Nucléaire: l’Iran gagne des soutiens face aux menaces américaines

Les chefs de la diplomatie des cinq puissances restant parties à l’accord nucléaire ont rencontré leur homologue iranien à Vienne pour la première fois depuis que Donald Trump s’est désengagé de l’accord.
Photo: Hans Punz Agence France-Presse Les chefs de la diplomatie des cinq puissances restant parties à l’accord nucléaire ont rencontré leur homologue iranien à Vienne pour la première fois depuis que Donald Trump s’est désengagé de l’accord.

L’Iran a engrangé vendredi le soutien des Européens, de la Russie et de la Chine, qui ont conforté son droit à exporter du pétrole et à rester un acteur du commerce international en dépit des menaces américaines liées au rétablissement des sanctions.

Pressés de faire des propositions à Téhéran, menacé d’un nouvel isolement économique, les chefs de la diplomatie des cinq puissances restant parties à l’accord nucléaire (Allemagne, Chine, France, Royaume-Uni et Russie) ont rencontré à Vienne leur homologue iranien, Mohammad Javad Zarif, pour la première fois depuis que Donald Trump s’est désengagé de l’accord.

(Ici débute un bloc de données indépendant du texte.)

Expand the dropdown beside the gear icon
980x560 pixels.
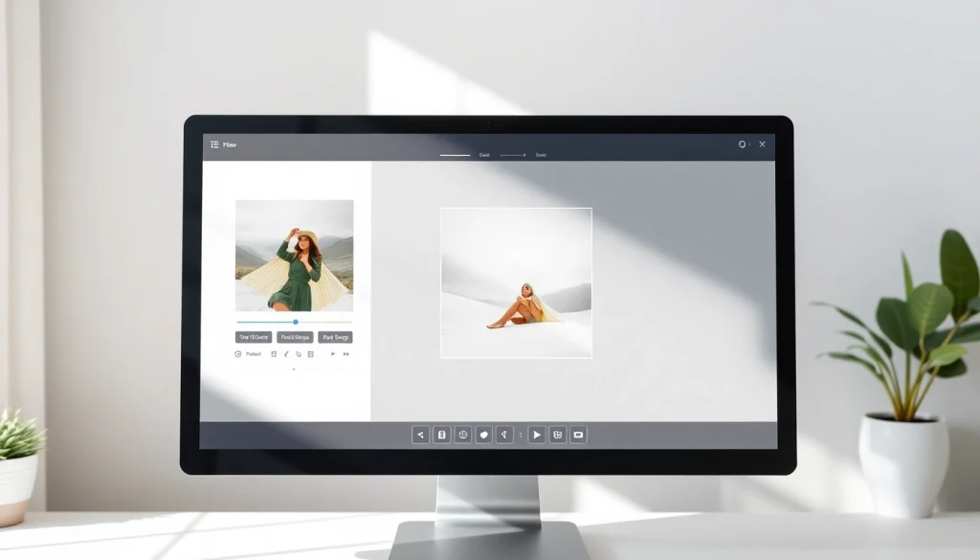click(752, 145)
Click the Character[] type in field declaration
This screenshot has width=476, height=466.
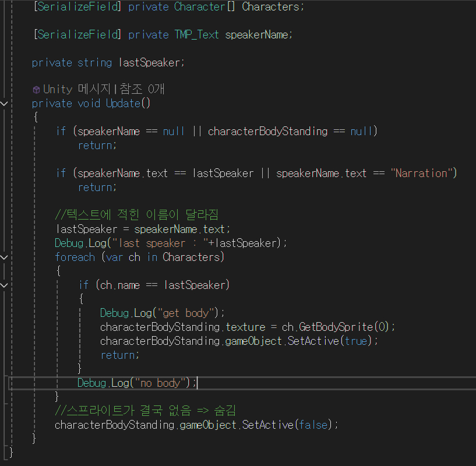coord(206,7)
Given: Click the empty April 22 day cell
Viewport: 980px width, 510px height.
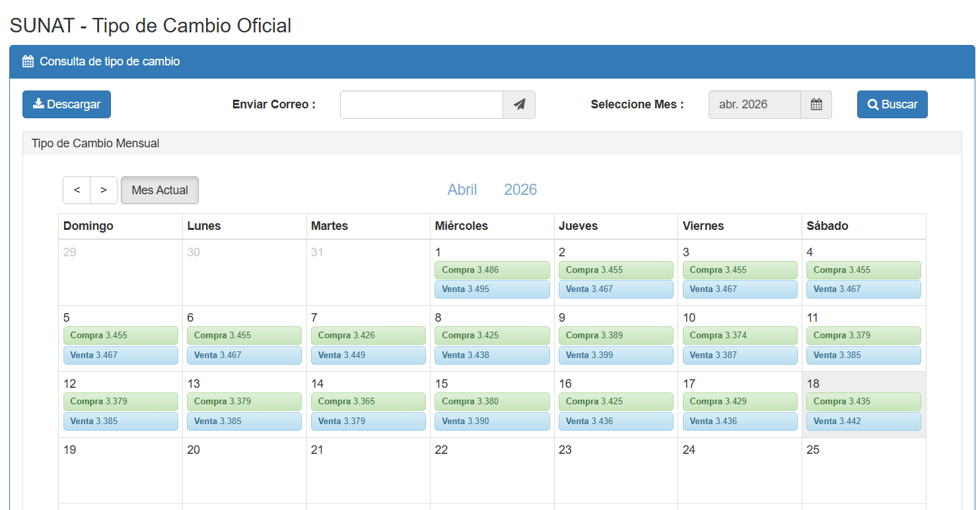Looking at the screenshot, I should tap(492, 476).
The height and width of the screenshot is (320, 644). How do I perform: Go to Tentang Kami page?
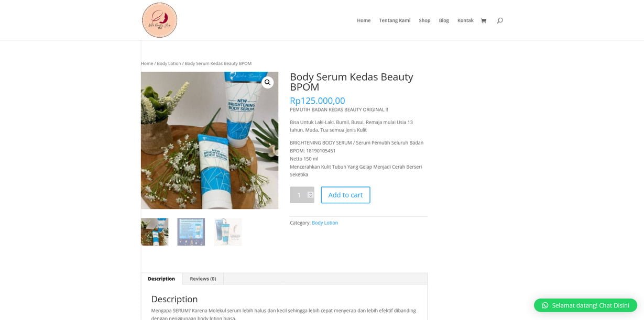pos(395,20)
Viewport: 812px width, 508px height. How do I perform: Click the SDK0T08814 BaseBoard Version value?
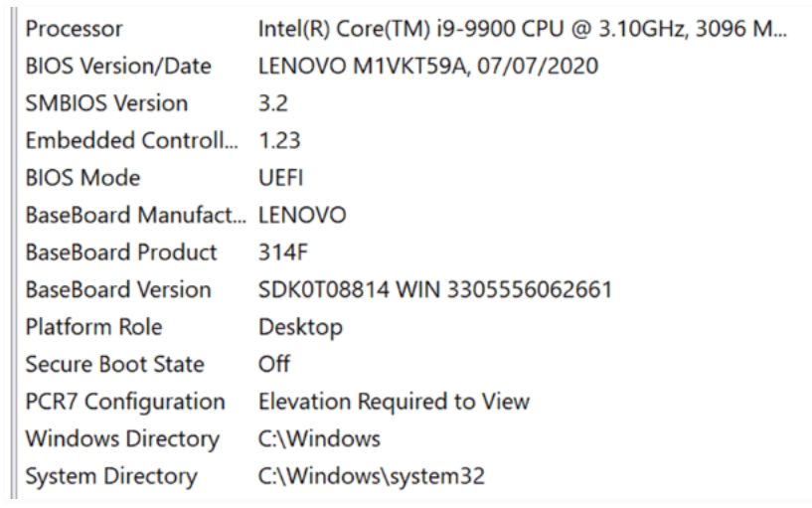[434, 290]
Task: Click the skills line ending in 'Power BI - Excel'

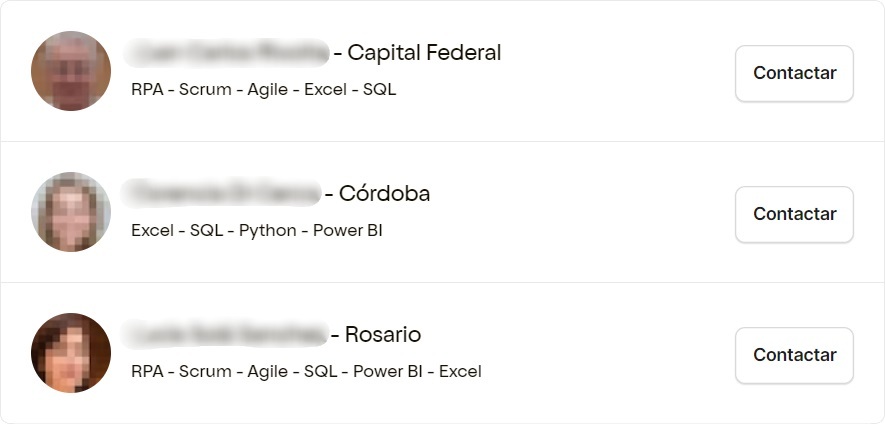Action: (306, 371)
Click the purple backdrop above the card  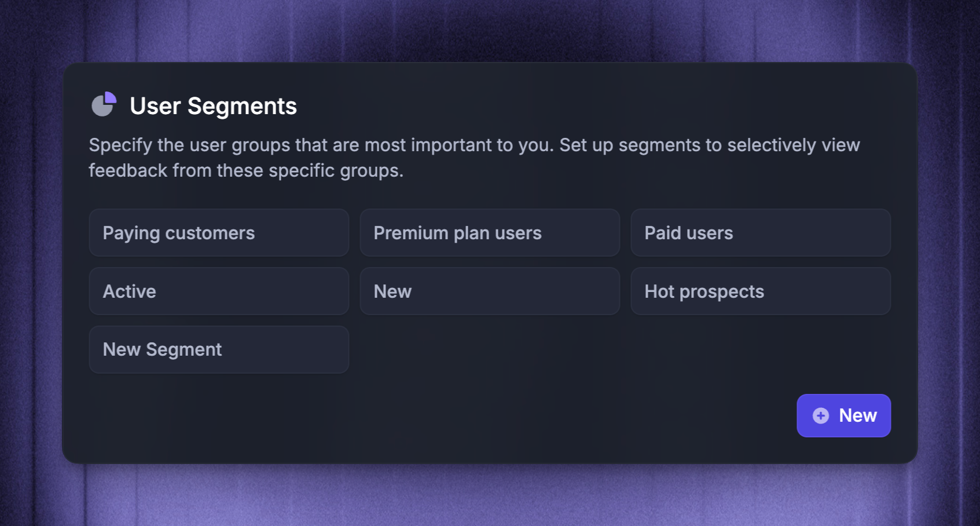tap(490, 29)
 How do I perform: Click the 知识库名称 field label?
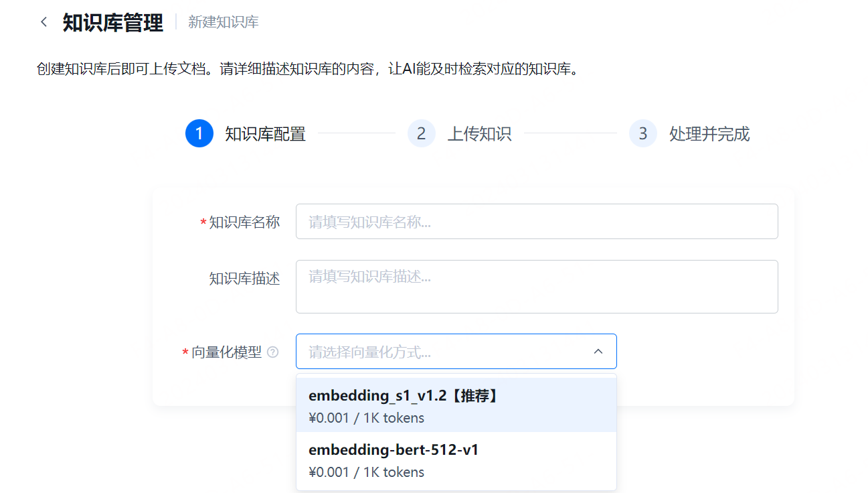tap(244, 222)
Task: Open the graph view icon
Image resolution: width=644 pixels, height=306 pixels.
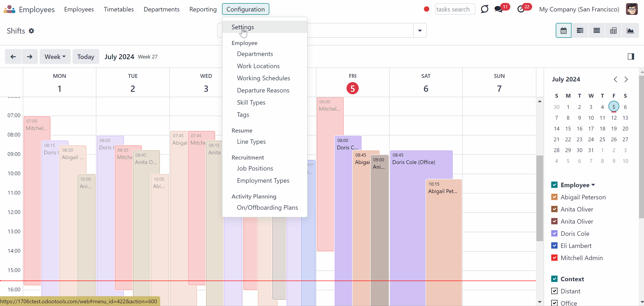Action: click(x=630, y=30)
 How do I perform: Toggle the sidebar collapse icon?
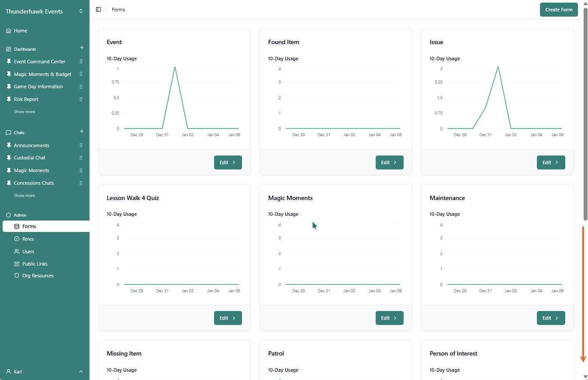(98, 10)
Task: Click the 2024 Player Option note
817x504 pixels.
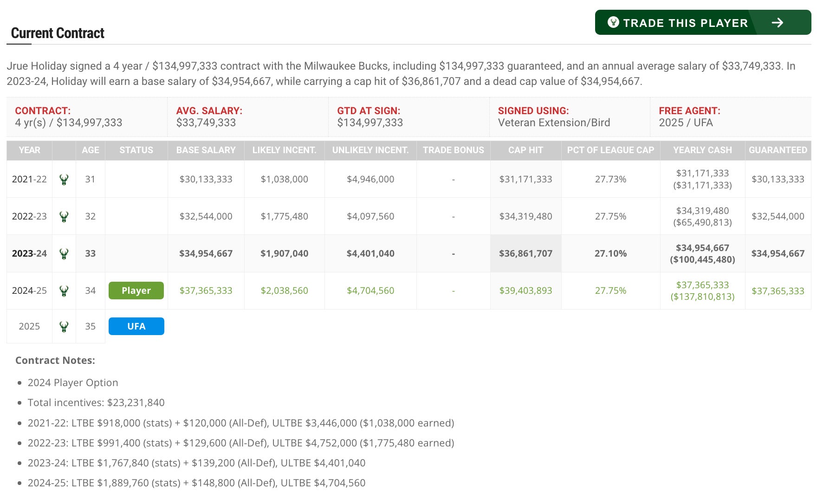Action: [x=73, y=383]
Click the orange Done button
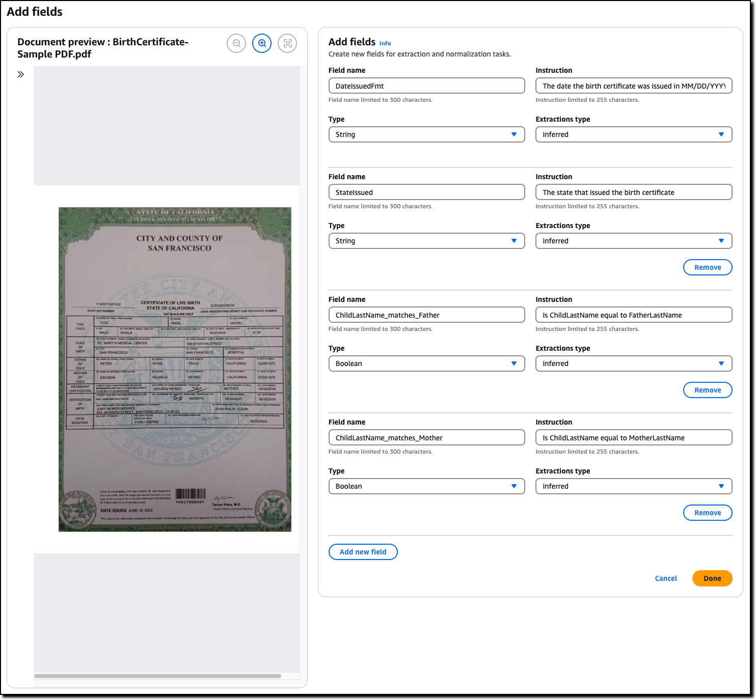The height and width of the screenshot is (700, 756). click(x=712, y=578)
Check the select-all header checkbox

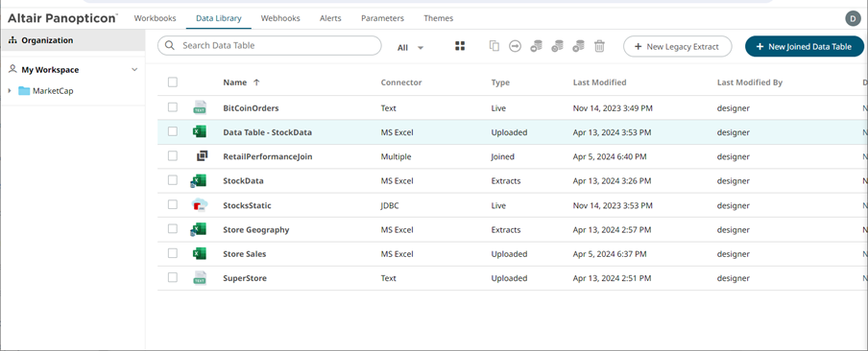173,82
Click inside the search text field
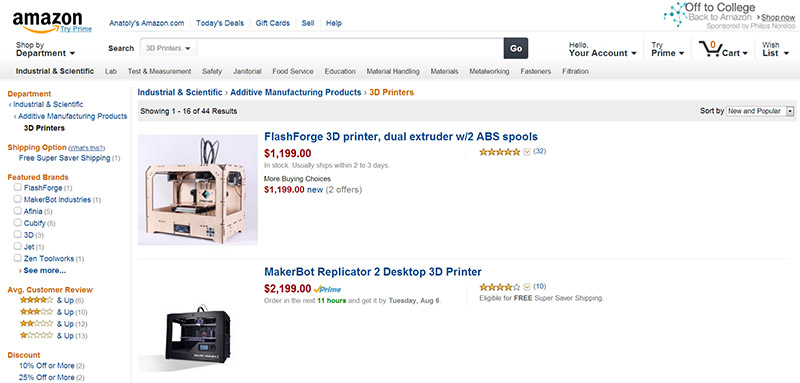 (x=350, y=48)
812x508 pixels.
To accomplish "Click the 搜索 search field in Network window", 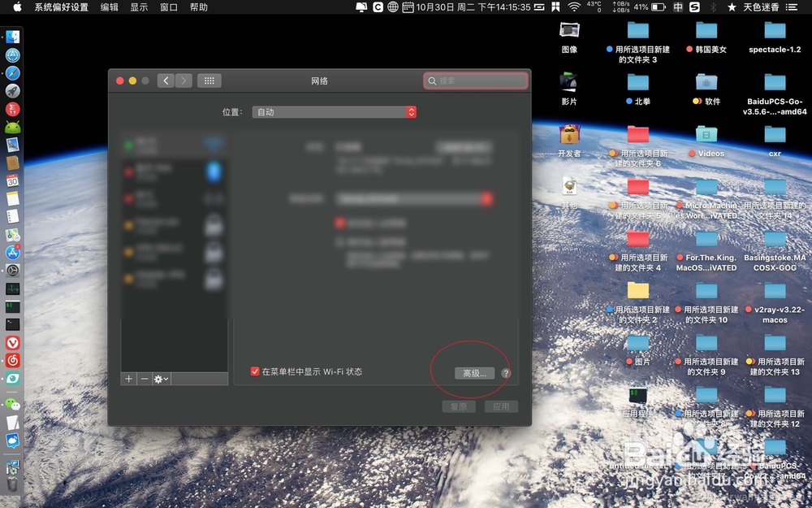I will tap(476, 80).
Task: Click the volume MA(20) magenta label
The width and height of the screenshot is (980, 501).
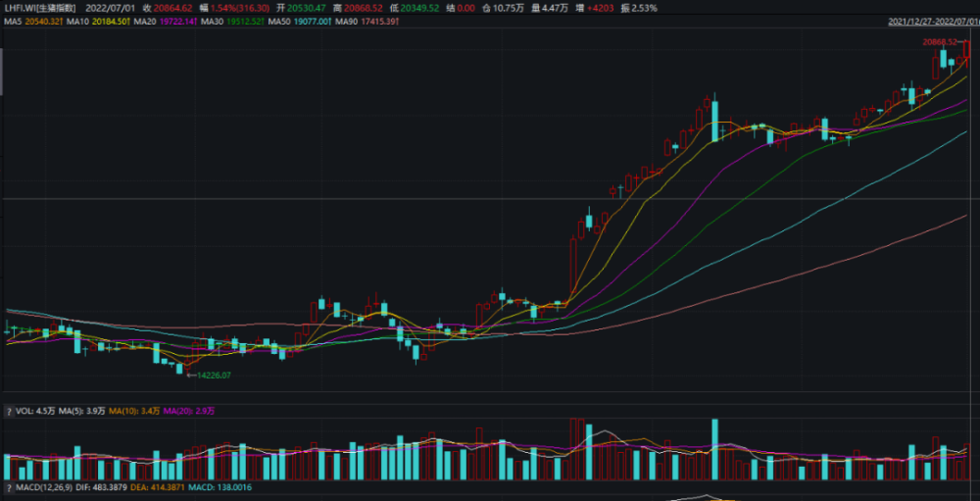Action: coord(185,410)
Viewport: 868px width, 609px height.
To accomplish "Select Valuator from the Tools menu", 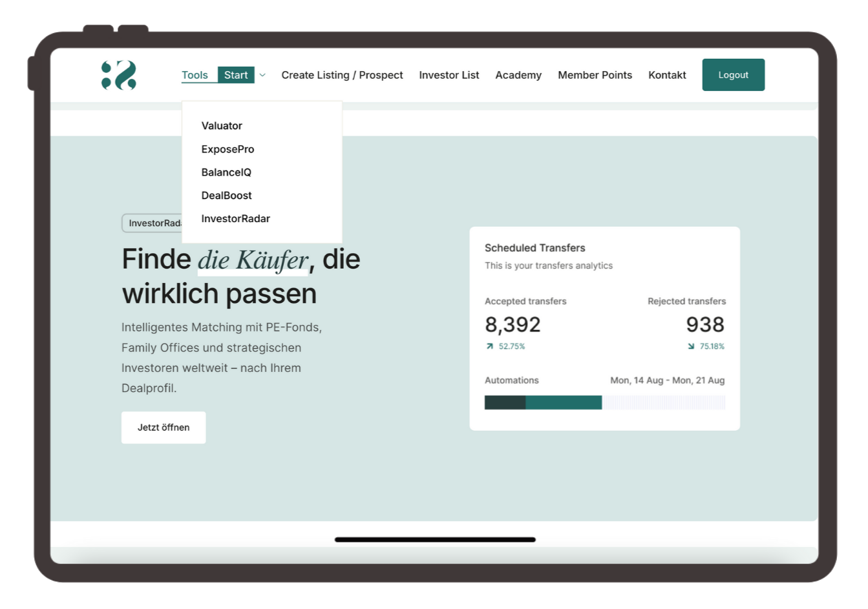I will (222, 126).
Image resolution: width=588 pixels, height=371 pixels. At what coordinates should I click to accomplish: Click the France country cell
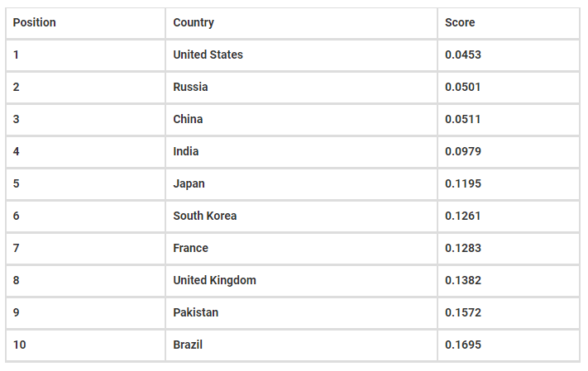(x=190, y=248)
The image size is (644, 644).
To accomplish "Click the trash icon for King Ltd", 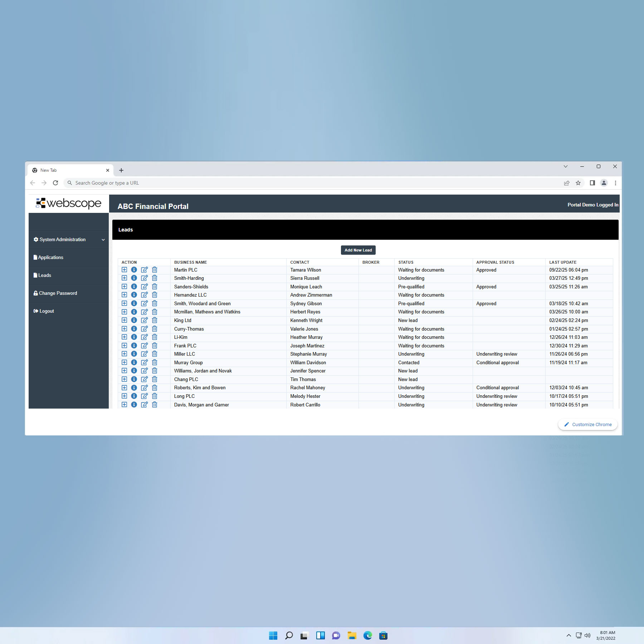I will (155, 320).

Ensemble, ils ont fixé une feuille de route pour sauver ce compromis historique signé en juillet 2015 et tenter de garder l’Iran connecté au système commercial et financier international.

Parmi les onze objectifs définis vendredi, les signataires ont plaidé pour « la poursuite des exportations de gaz et de pétrole iraniens » alors que les États-Unis ont demandé à tous les pays d’arrêter complètement leurs importations de pétrole d’Iran d’ici le 4 novembre.

Les récalcitrants s’exposent aux sanctions économiques que Washington va rétablir envers toutes les entreprises ayant des liens avec la République islamique.

« Volonté de résister »

À l’issue de la réunion, le chef de la diplomatie iranienne a salué la « volonté de résister » aux États-Unis manifestée par ses partenaires.

Les Européens, qui affirment leur attachement à l’accord, s’activent depuis deux mois pour essayer de conserver l’adhésion de l’Iran à ce pacte par lequel le pays s’engage à ne pas se doter de l’arme atomique.

Mais pour les onze objectifs définis vendredi, les signataires ne précisent pas comment, concrètement, relever ce défi alors que la perspective du retour des sanctions américaines a commencé à faire fuir d’Iran les investisseurs étrangers.

Outre le soutien aux exportations de pétrole iranien, ils veulent « la préservation et le maintien de canaux financiers efficaces avec l’Iran, la poursuite des communications maritimes, terrestres, aériennes et ferroviaires, la promotion de la couverture du crédit à l’exportation, un soutien clair et efficace aux opérateurs économiques qui commercent avec l’Iran […], l’encouragement de nouveaux investissements en Iran, la protection des opérateurs économiques pour leurs investissements et autres activités financières en Iran ».

« C’est la première fois qu’ils montrent un tel engagement à ce niveau, mais il faudra voir à l’avenir s’il y a une différence entre ce qu’ils veulent véritablement faire et ce qu’ils pourront faire », a estimé M. Zarif.

« Nous formulons une offre que nous trouvons attrayante », a affirmé le ministre allemand des Affaires étrangères, Heiko Maas, au début de la réunion.

Son homologue français, Jean-Yves Le Drian, interviewé sur la radio RTL avant la rencontre, avait estimé que la formulation de propositions concrètes prendrait encore quelques mois.

« Pour le mois de novembre, nous essayons d’y aboutir », a-t-il assuré.

Le 4 novembre doit marquer la date du retour en vigueur des sanctions américaines contre le secteur énergétique iranien. L’Iran dispose des deuxièmes réserves mondiales de gaz, après la Russie, et des quatrièmes réserves mondiales de pétrole.

En visite en Suisse cette semaine, le président Rohani avait affirmé que les États-Unis ne pourront jamais empêcher l’Iran d’exporter son pétrole, qualifiant l’annonce du département d’État de « pure imagination ».

La contrepartie pour l’Iran de l’accord de 2015 et du contrôle de ses activités nucléaires fut la levée des sanctions économiques internationales, avec la perspective de nouveaux investissements pour tenter de remettre à flot une économie en grandes difficultés.